_Records for this exercise_:

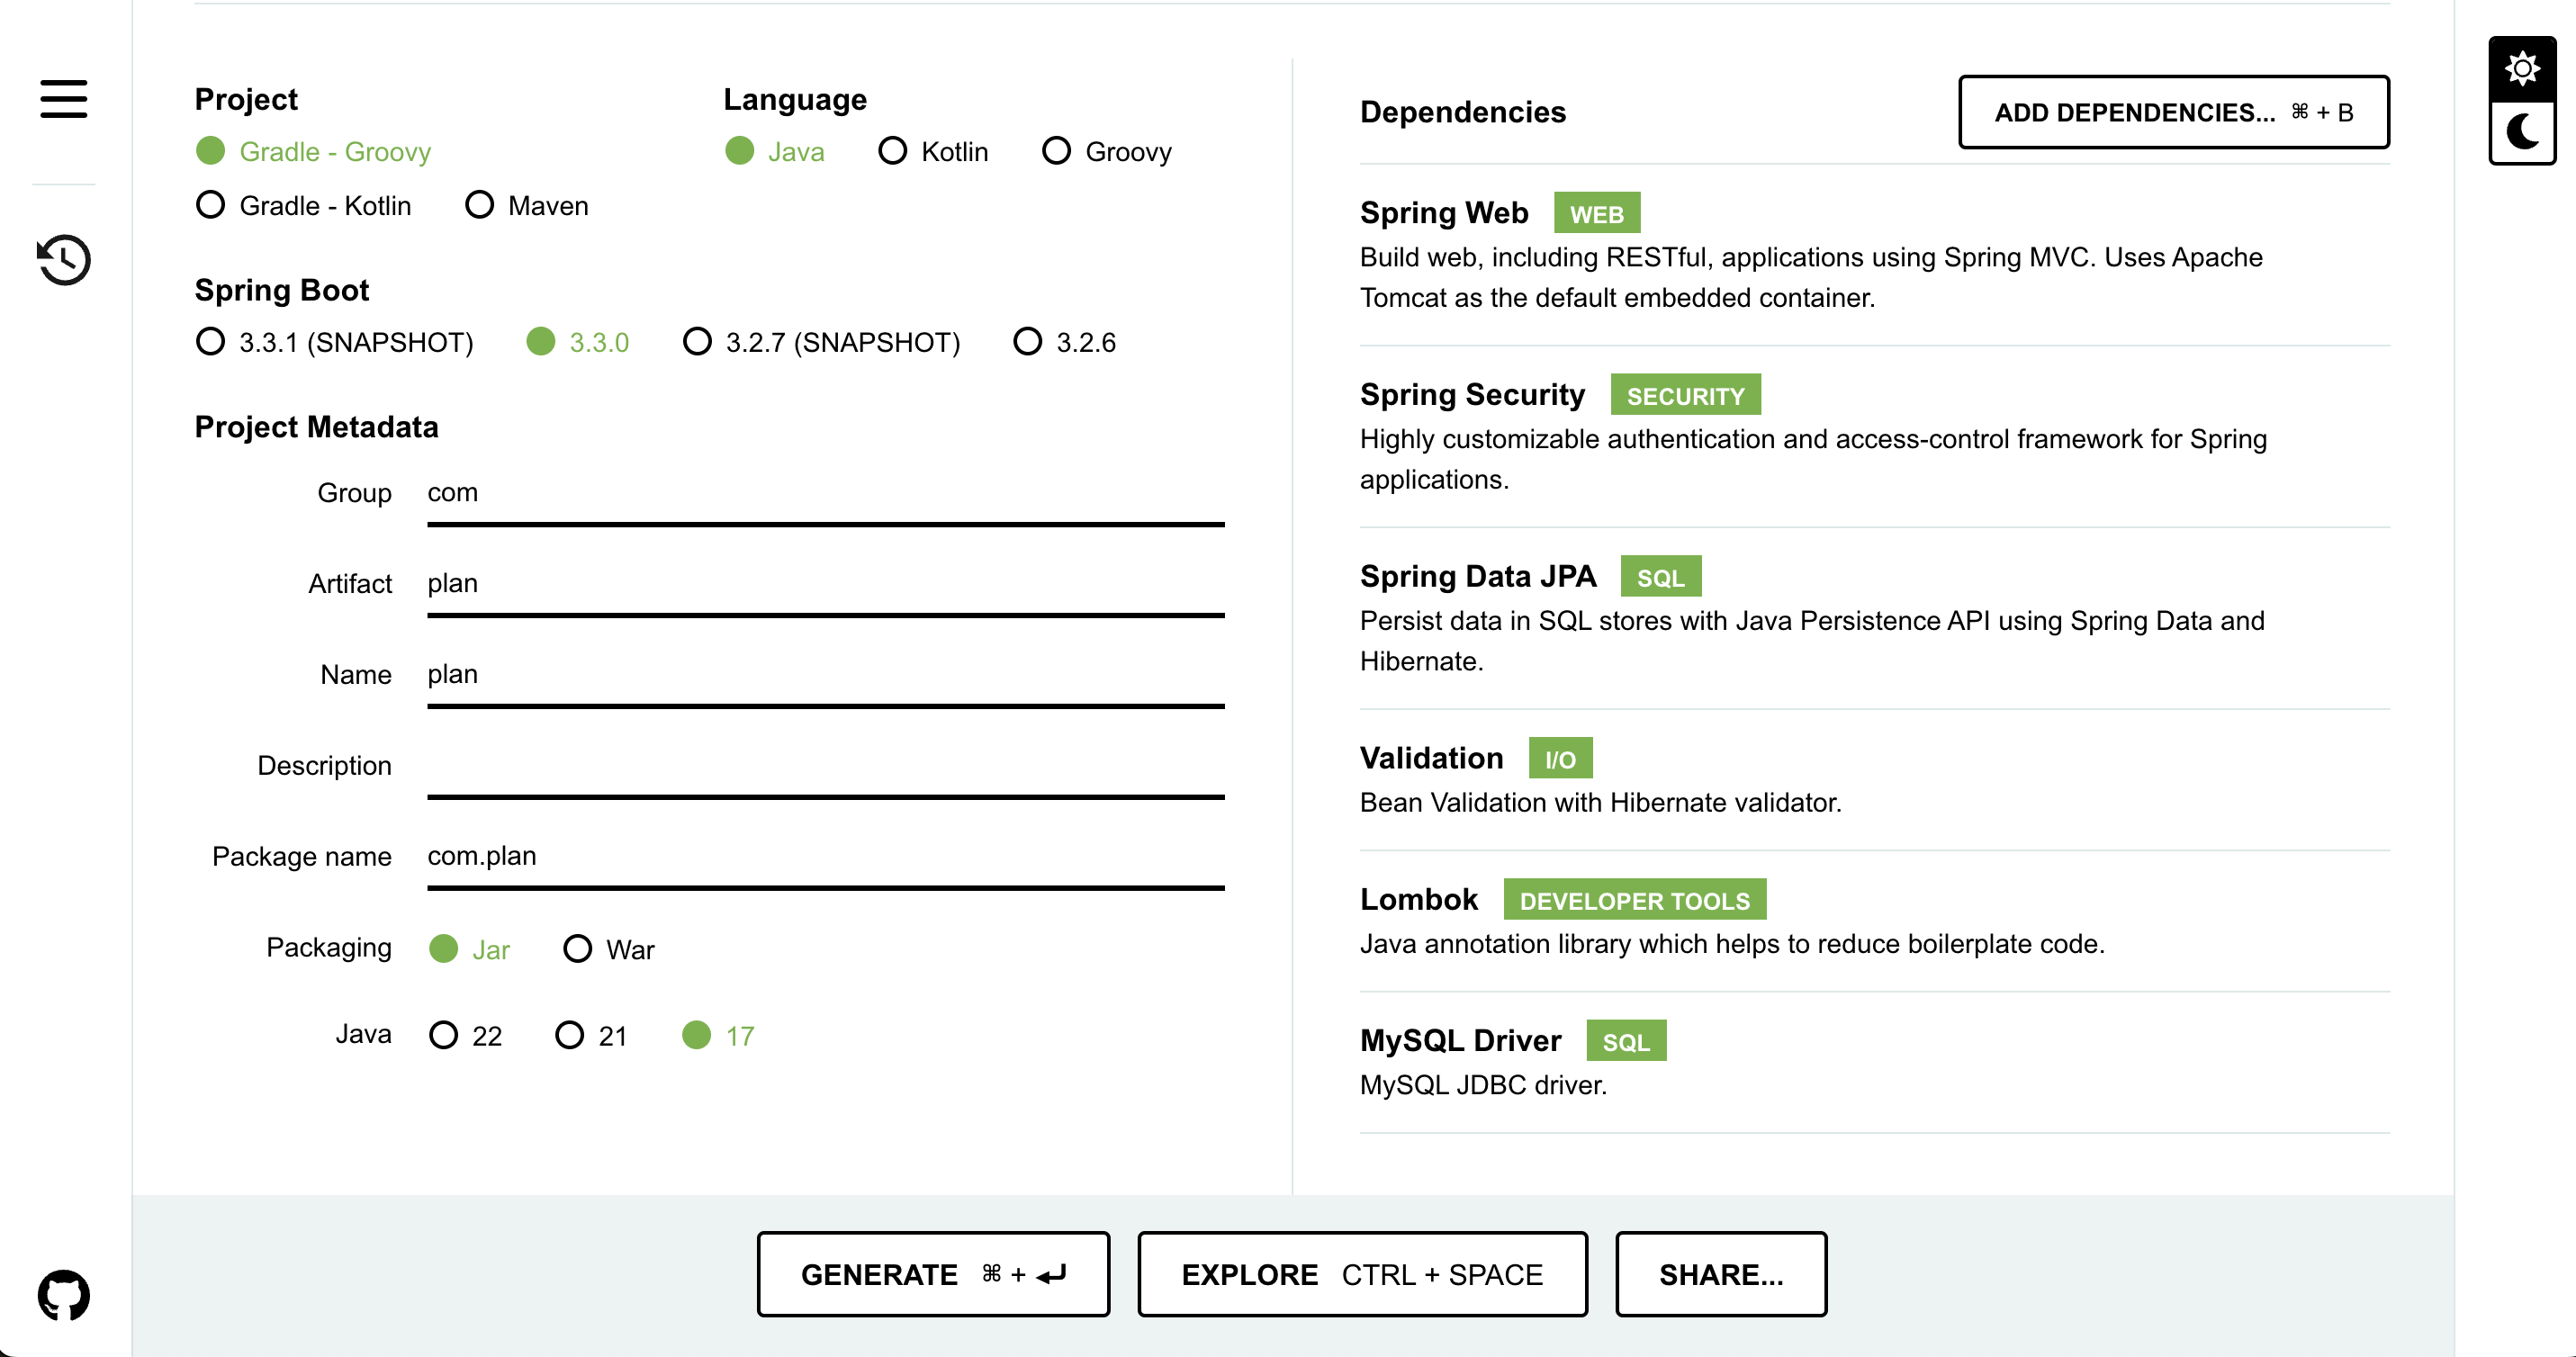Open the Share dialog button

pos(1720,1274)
---
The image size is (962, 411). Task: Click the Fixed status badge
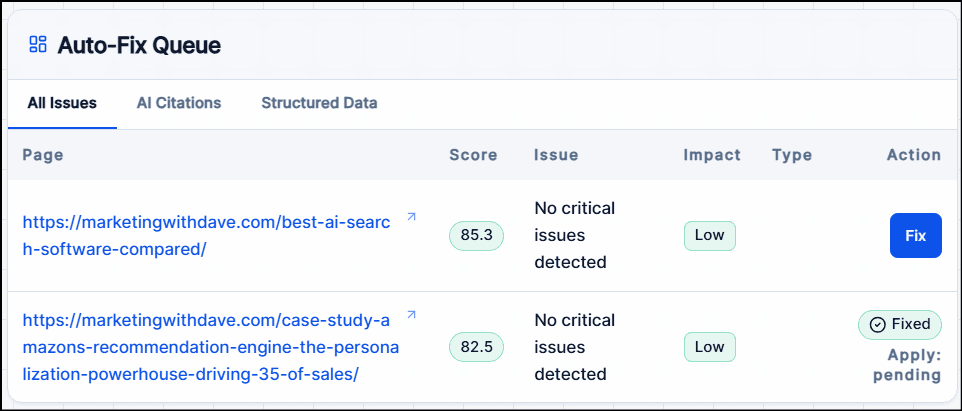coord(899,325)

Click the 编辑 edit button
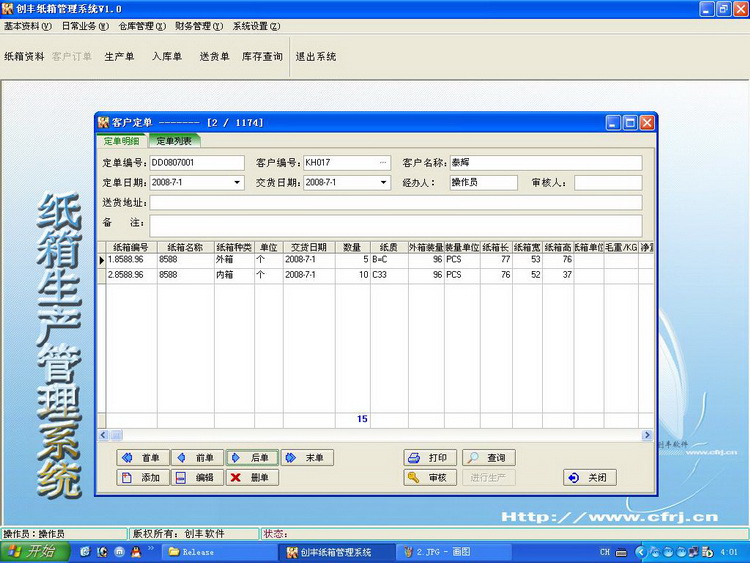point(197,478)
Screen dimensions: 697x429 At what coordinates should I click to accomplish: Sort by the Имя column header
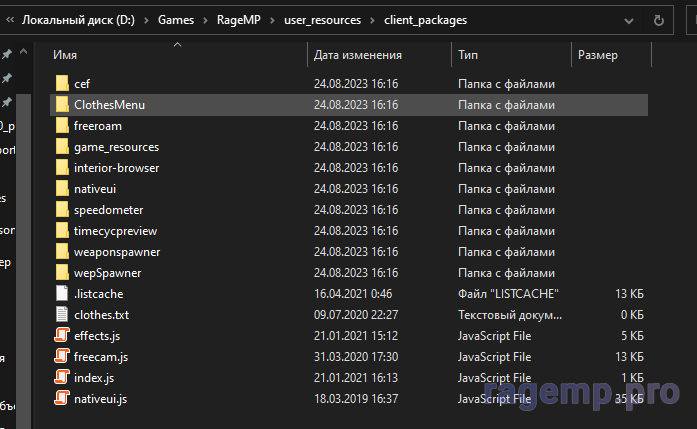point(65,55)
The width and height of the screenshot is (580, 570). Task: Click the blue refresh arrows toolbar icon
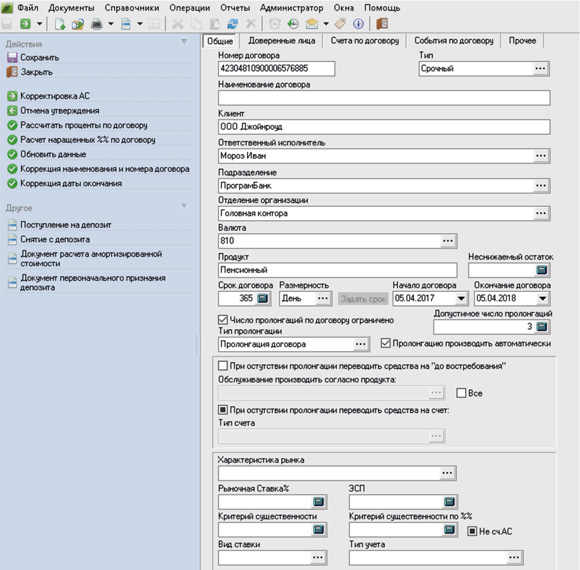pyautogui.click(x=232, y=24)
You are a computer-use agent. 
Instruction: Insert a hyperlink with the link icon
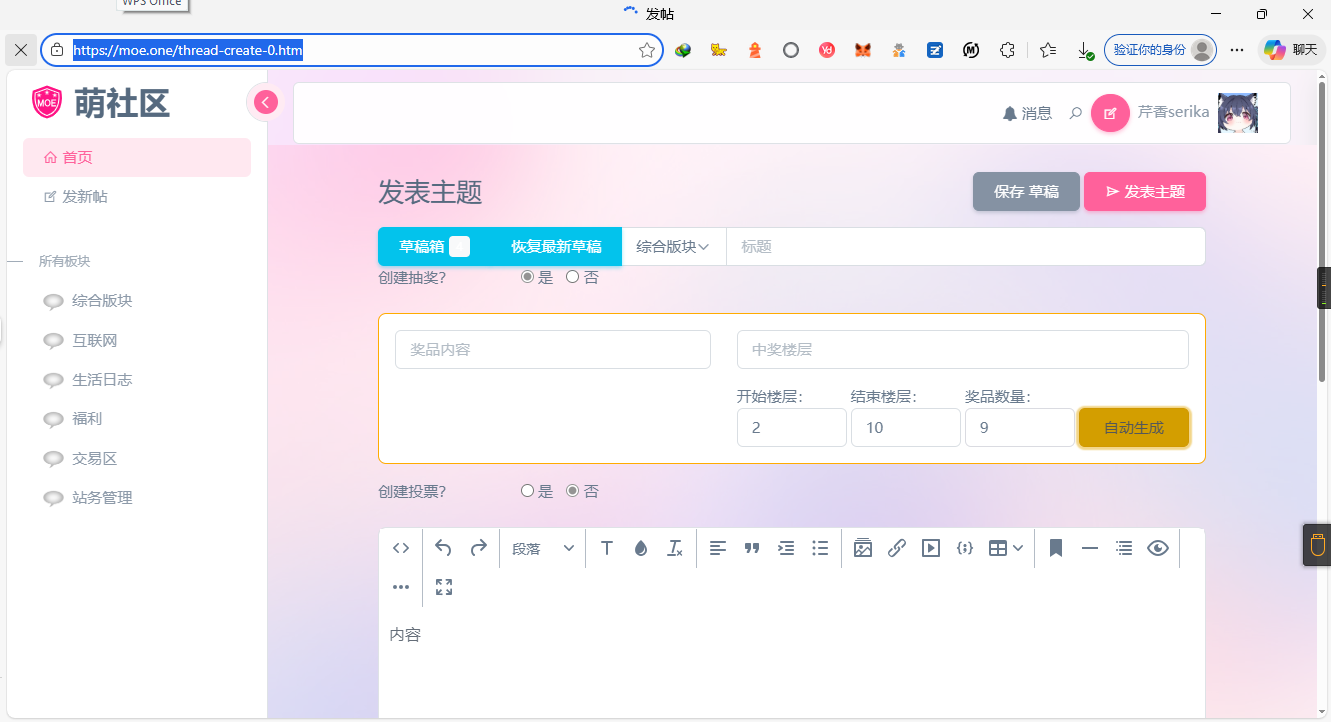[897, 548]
...
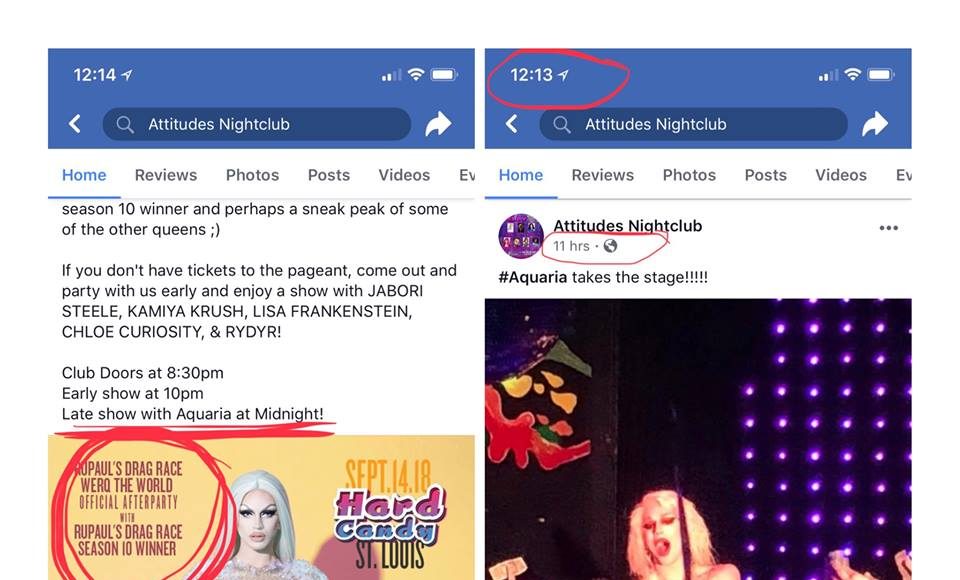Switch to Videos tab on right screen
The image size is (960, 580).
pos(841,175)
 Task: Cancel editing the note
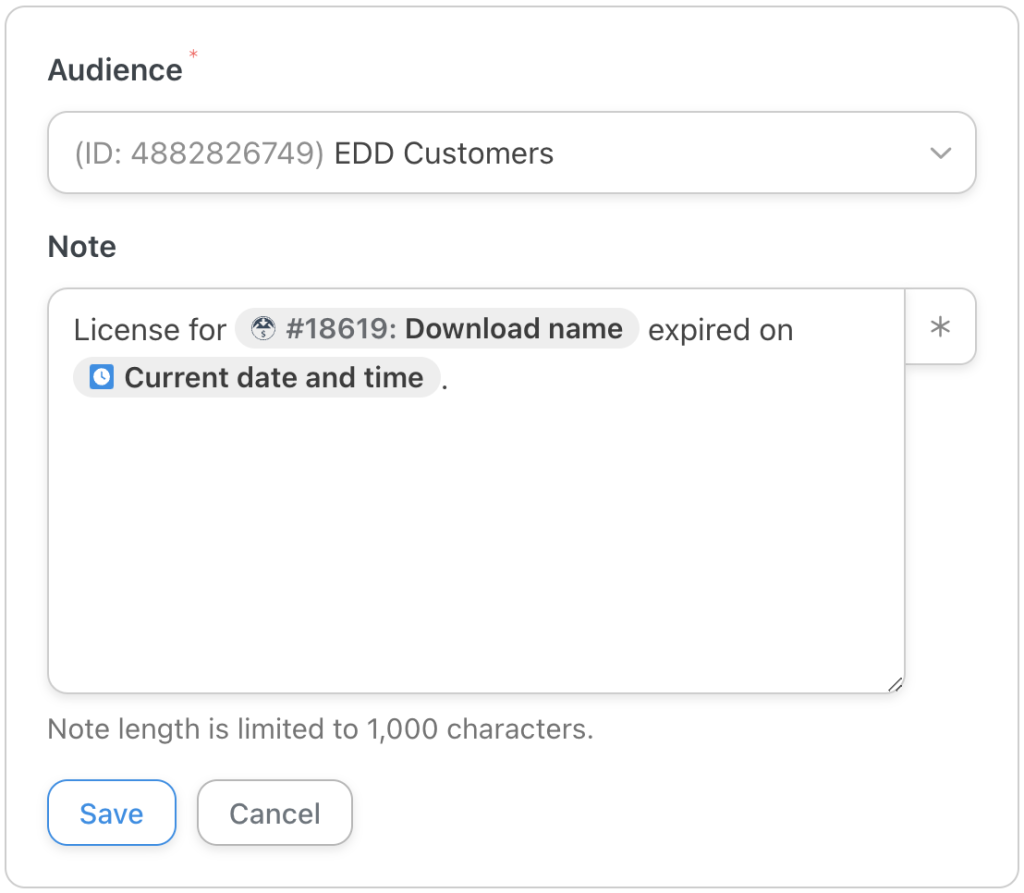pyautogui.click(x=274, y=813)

_Problem statement_: Copy only this from above: the line containing "The image size is (962, 411).", the line containing "You are a computer-use agent.", and all lines between, printed exactly. Leave out the pictures.

_Result_:
The image size is (962, 411). Task: Click the Fixed status badge
coord(899,325)

Click the 编辑 edit button
point(197,478)
Screen dimensions: 697x429 At what coordinates should I click to accomplish: Sort by the Имя column header
point(65,55)
The width and height of the screenshot is (580, 570). Task: Click the blue refresh arrows toolbar icon
pyautogui.click(x=232, y=24)
You are a computer-use agent. 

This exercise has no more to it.